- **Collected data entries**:
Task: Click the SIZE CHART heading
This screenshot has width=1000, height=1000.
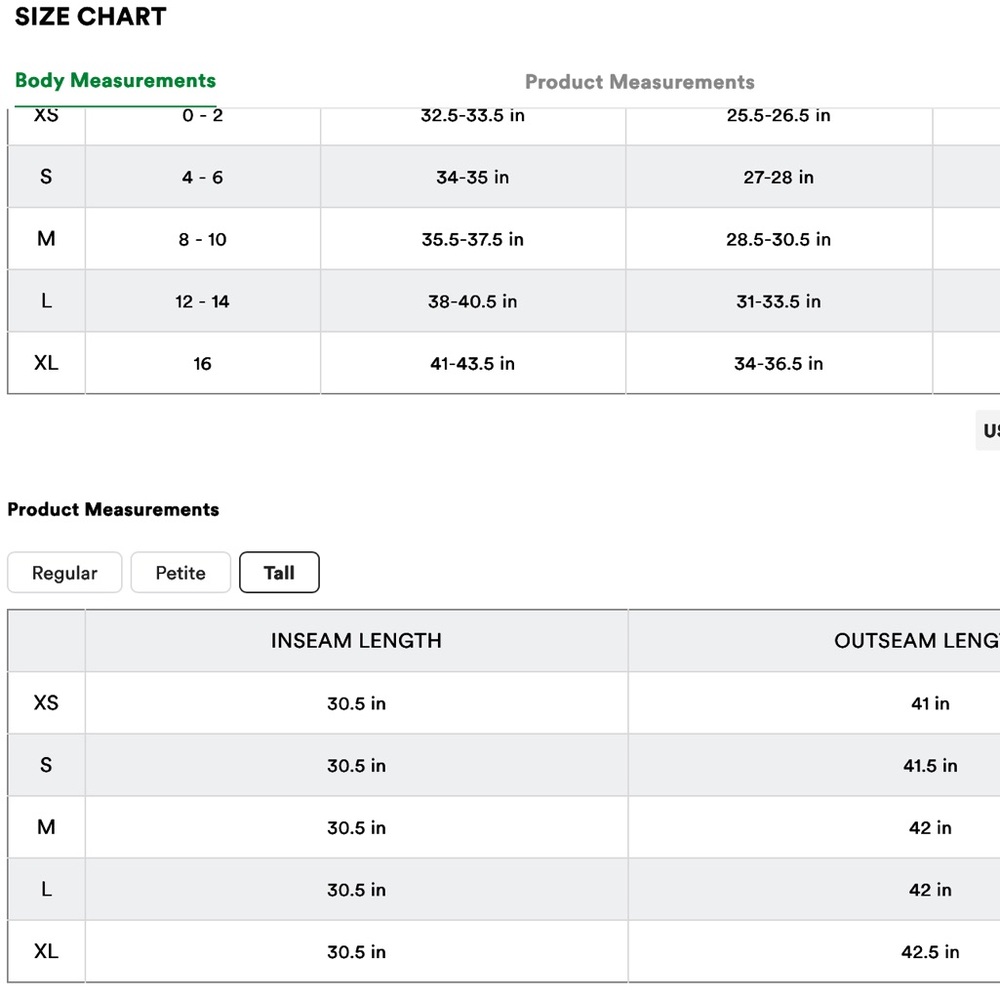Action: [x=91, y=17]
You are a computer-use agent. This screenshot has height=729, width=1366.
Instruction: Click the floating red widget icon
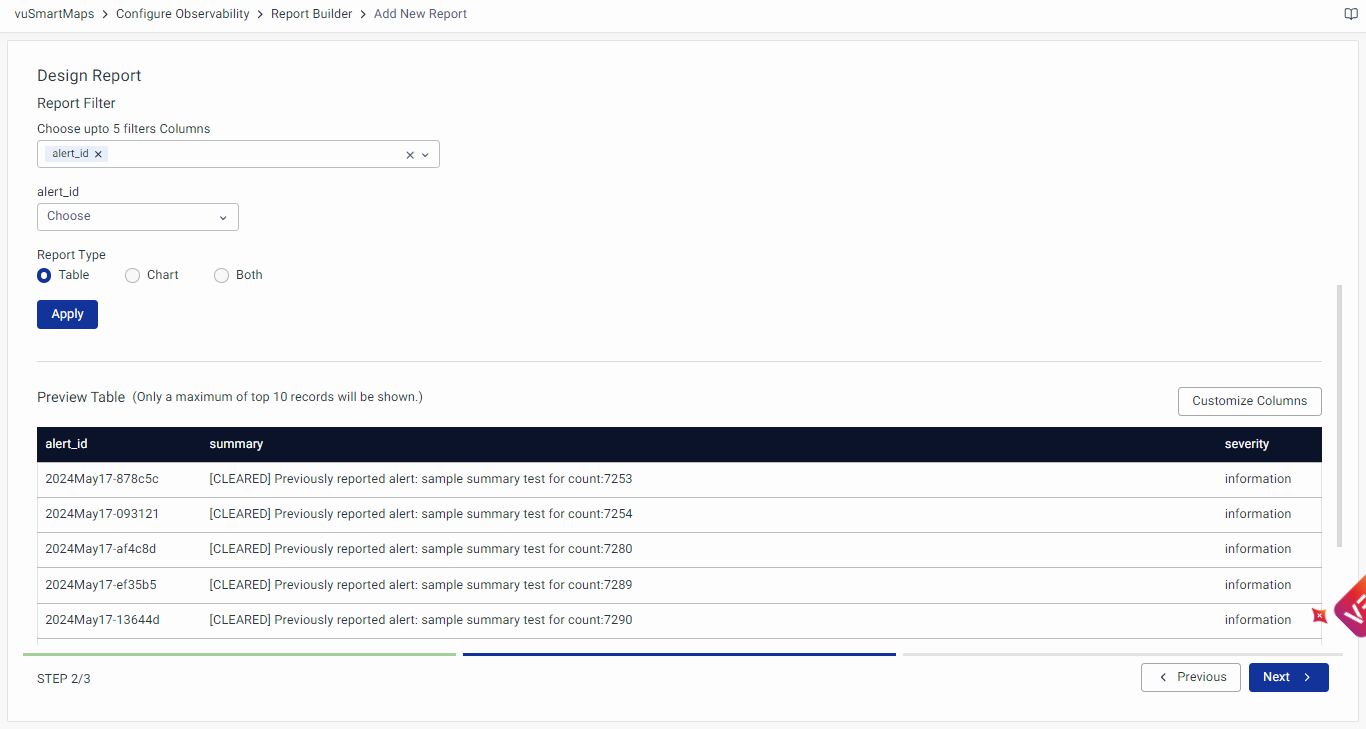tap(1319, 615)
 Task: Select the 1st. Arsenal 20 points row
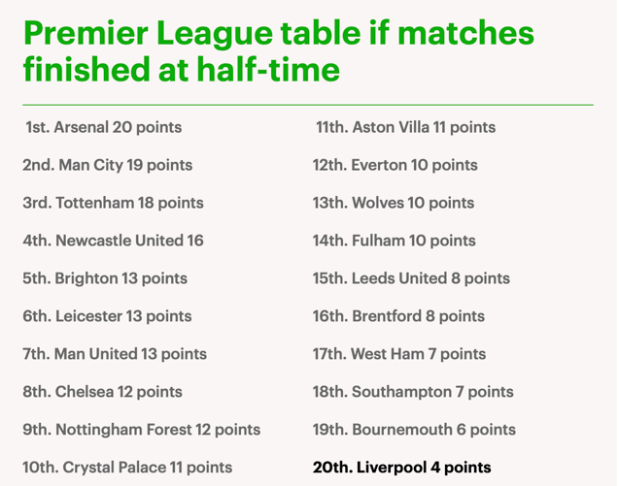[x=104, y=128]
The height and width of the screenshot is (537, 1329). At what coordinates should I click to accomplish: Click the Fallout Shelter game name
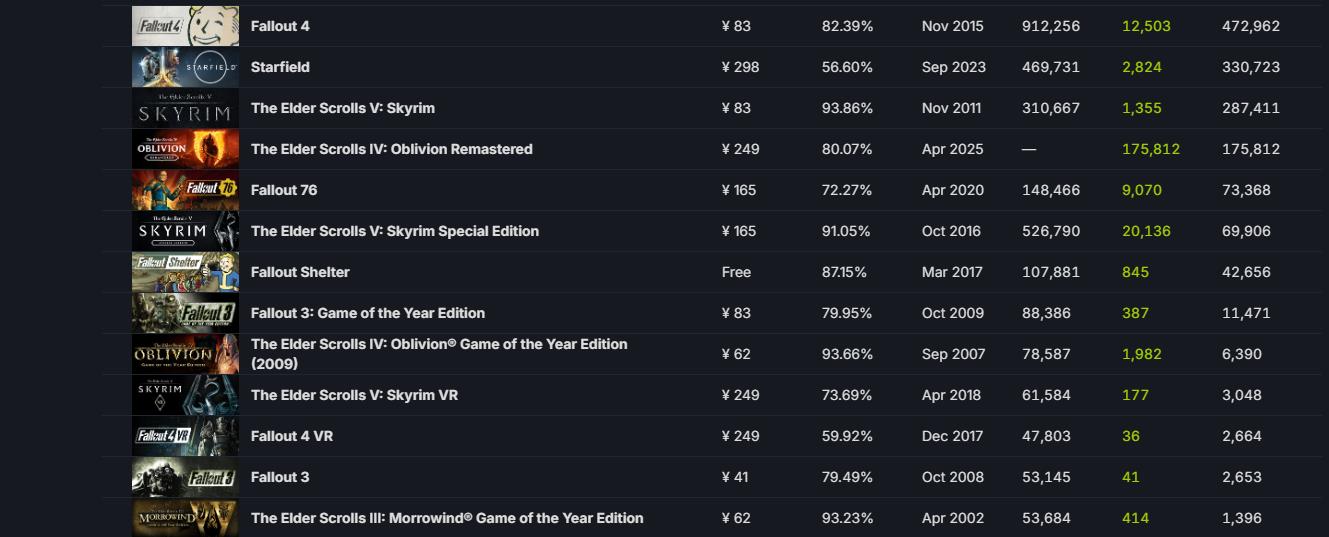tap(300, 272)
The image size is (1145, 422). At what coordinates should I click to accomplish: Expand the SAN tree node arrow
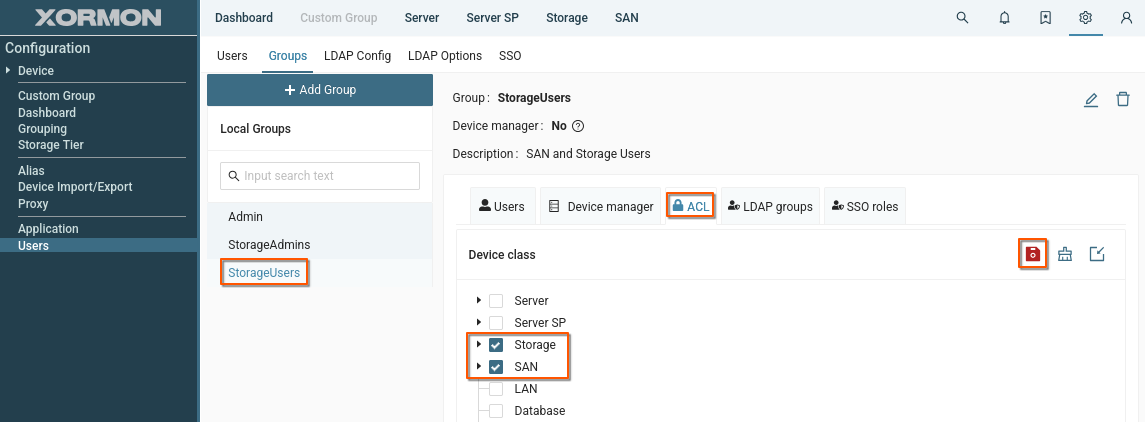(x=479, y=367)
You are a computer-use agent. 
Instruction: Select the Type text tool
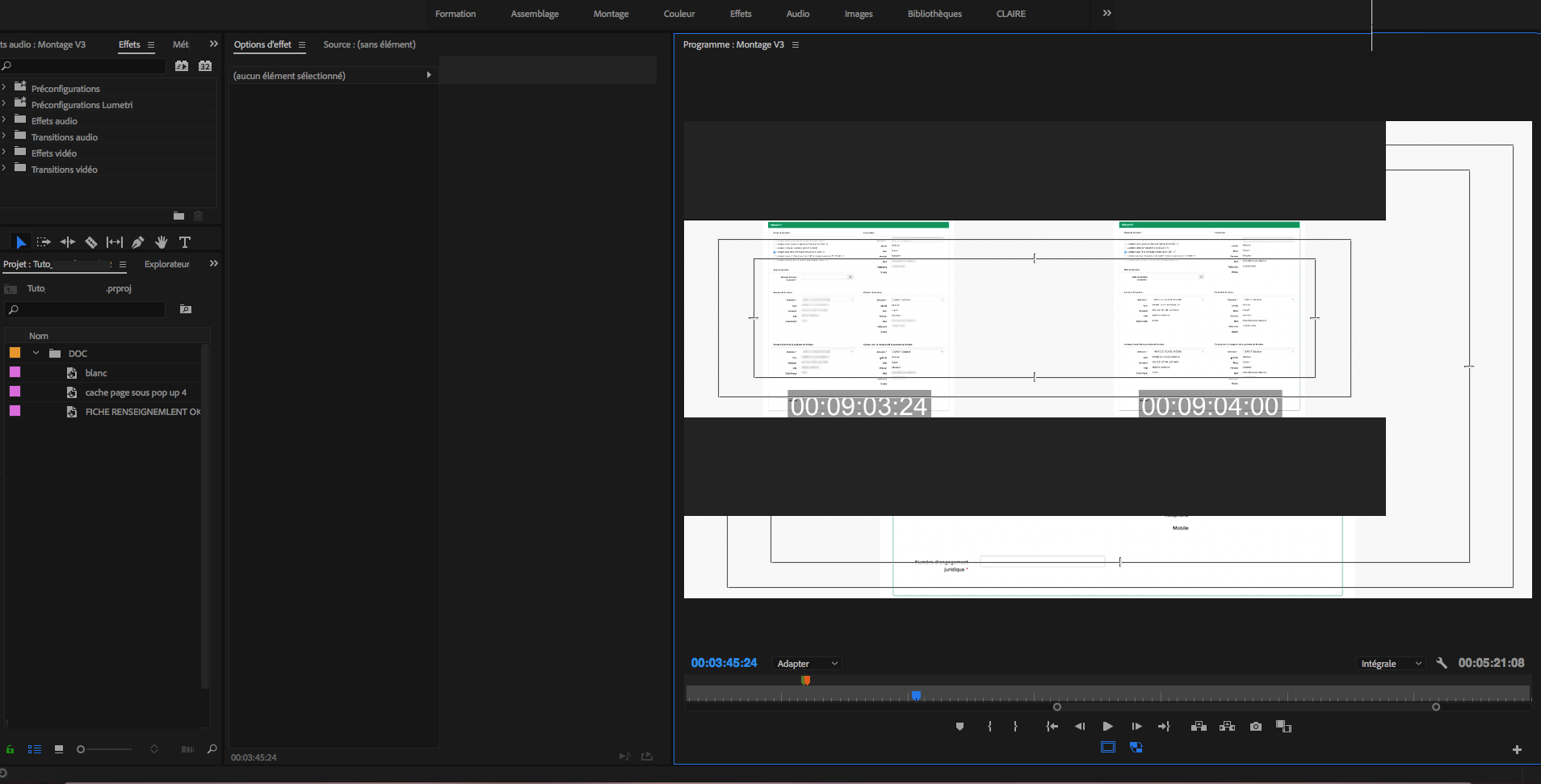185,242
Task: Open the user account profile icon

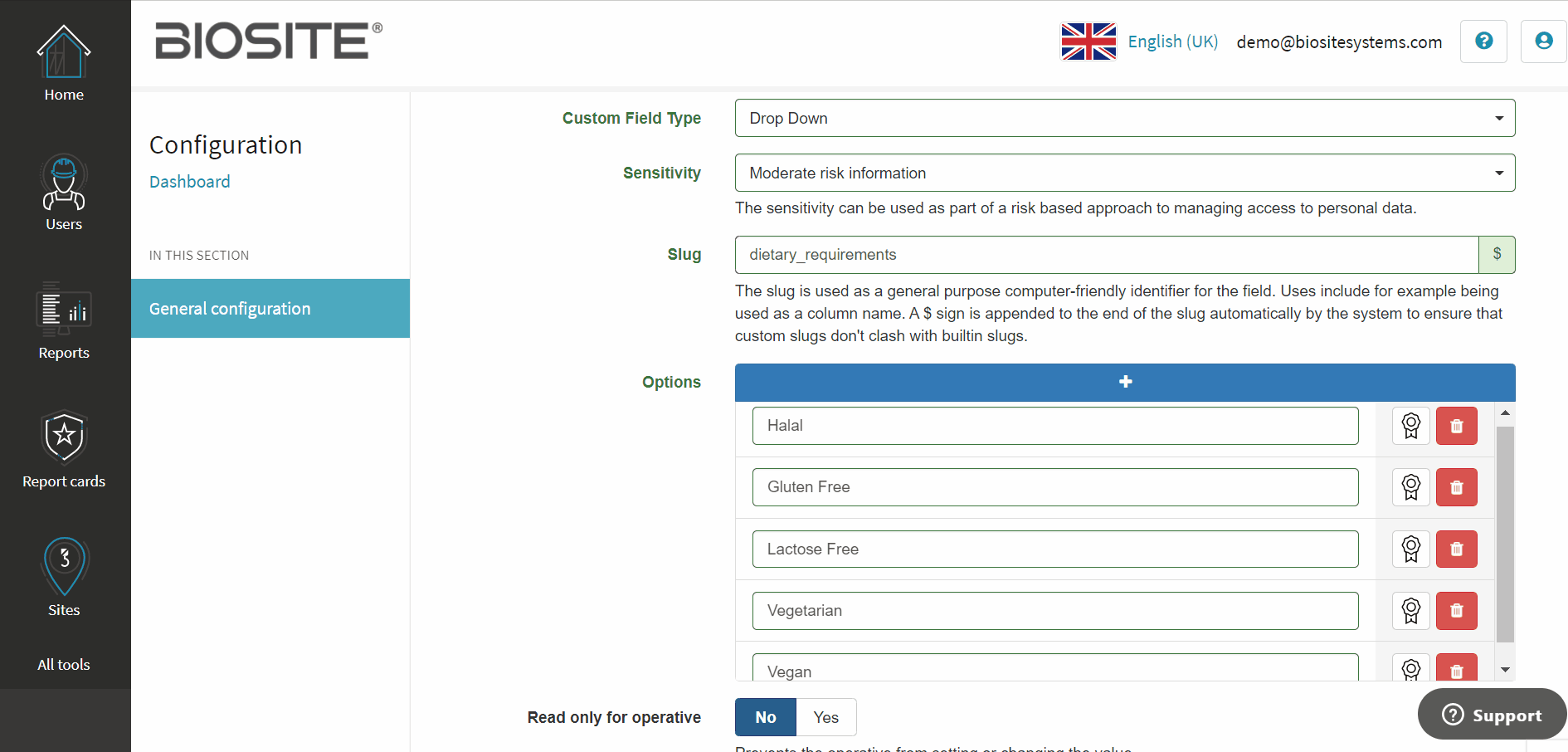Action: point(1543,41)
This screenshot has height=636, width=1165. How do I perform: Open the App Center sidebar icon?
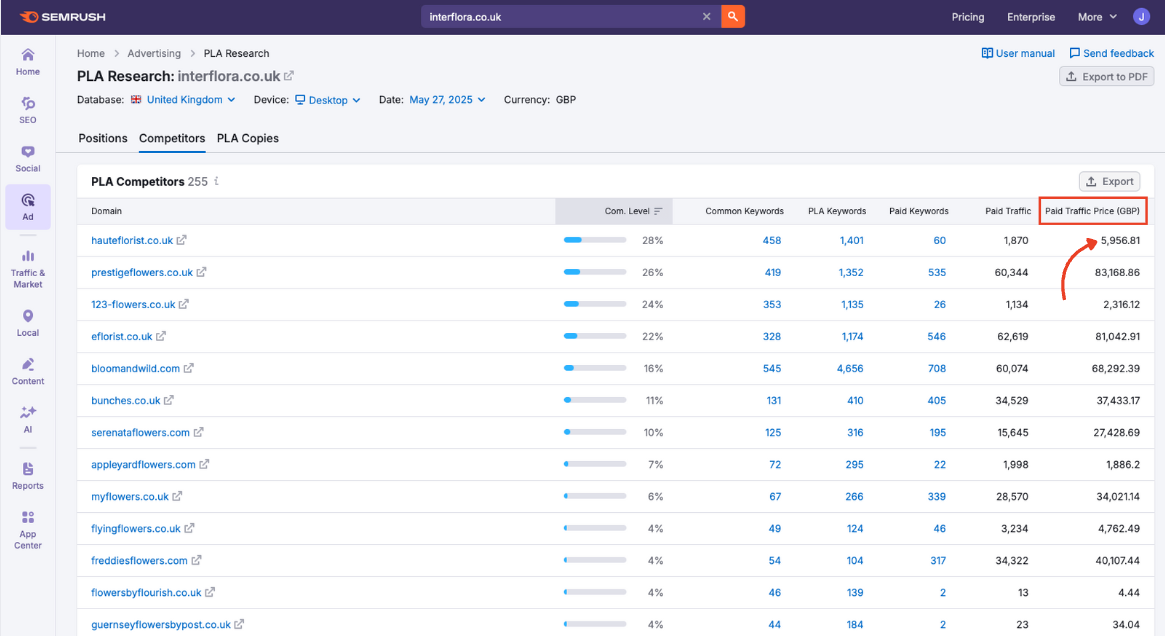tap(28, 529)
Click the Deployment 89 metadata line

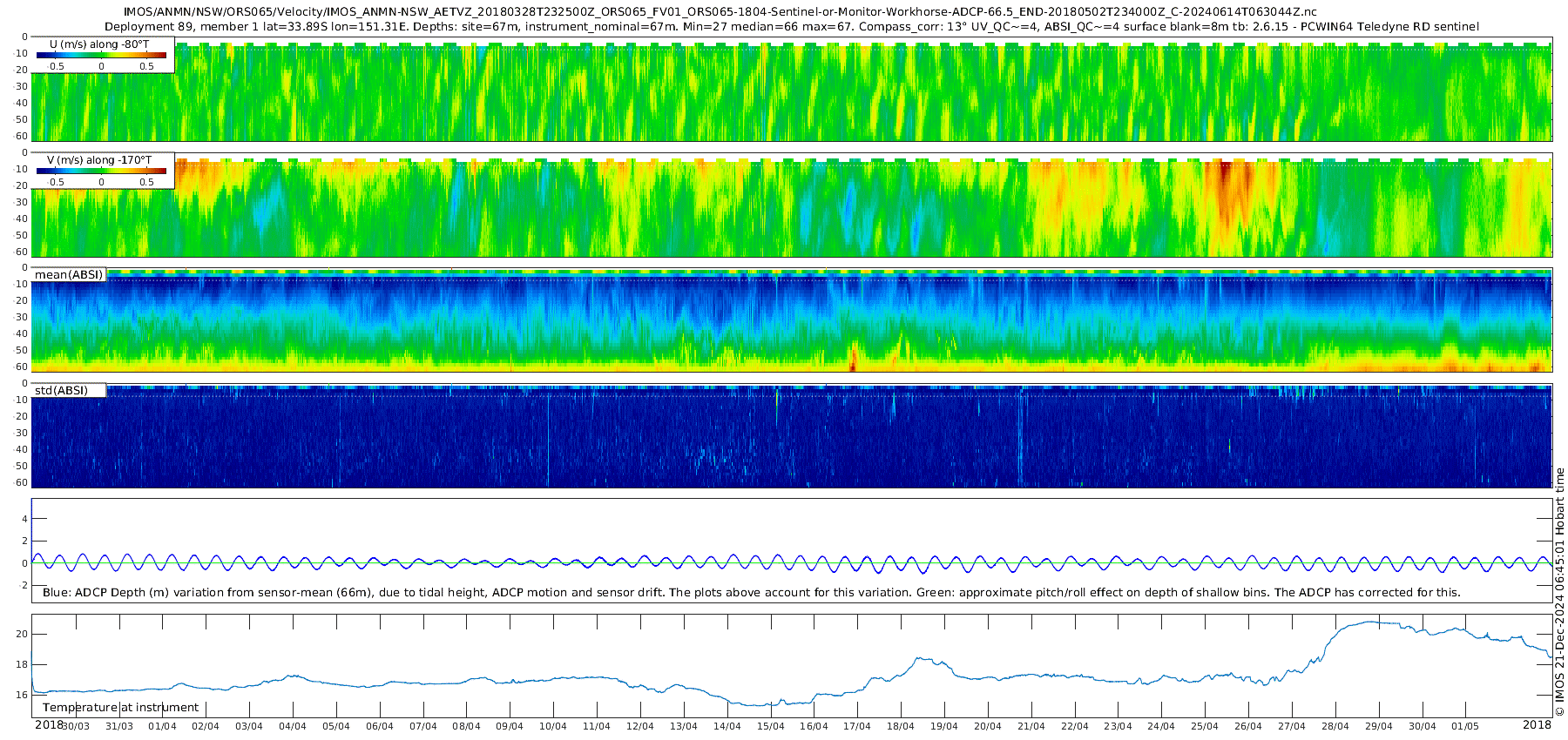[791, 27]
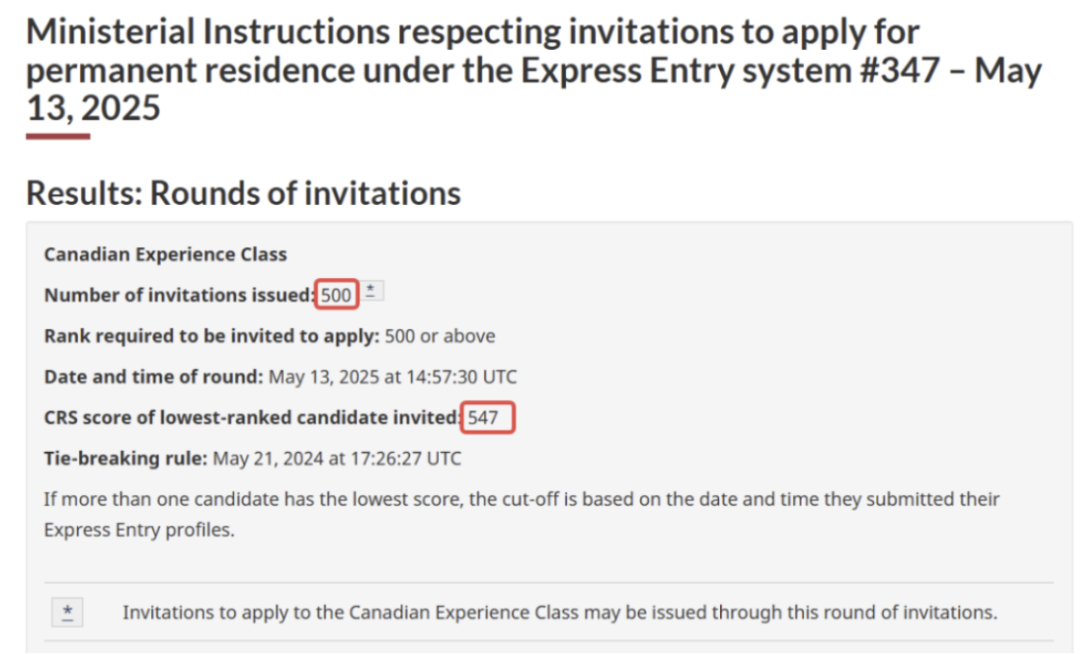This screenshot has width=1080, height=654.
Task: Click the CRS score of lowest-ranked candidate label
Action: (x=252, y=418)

- **What is needed**:
Take the line with "The image size" as the first line and the last line of the records above as the final one; reproduce exactly the lines between them, both included, without pictures.

- **Answer**:
The image size is (1145, 422). At what coordinates should I click to accomplish: Expand the SAN tree node arrow
(x=479, y=367)
You are a computer-use agent. 
Instruction: Select the Type text tool
185,242
Task: Open the user account profile icon

Action: point(1543,41)
This screenshot has height=636, width=1165. How do I perform: Open the App Center sidebar icon?
tap(28, 529)
Click the Deployment 89 metadata line

[791, 27]
This screenshot has width=1080, height=654.
Task: Click the CRS score of lowest-ranked candidate label
Action: (x=252, y=418)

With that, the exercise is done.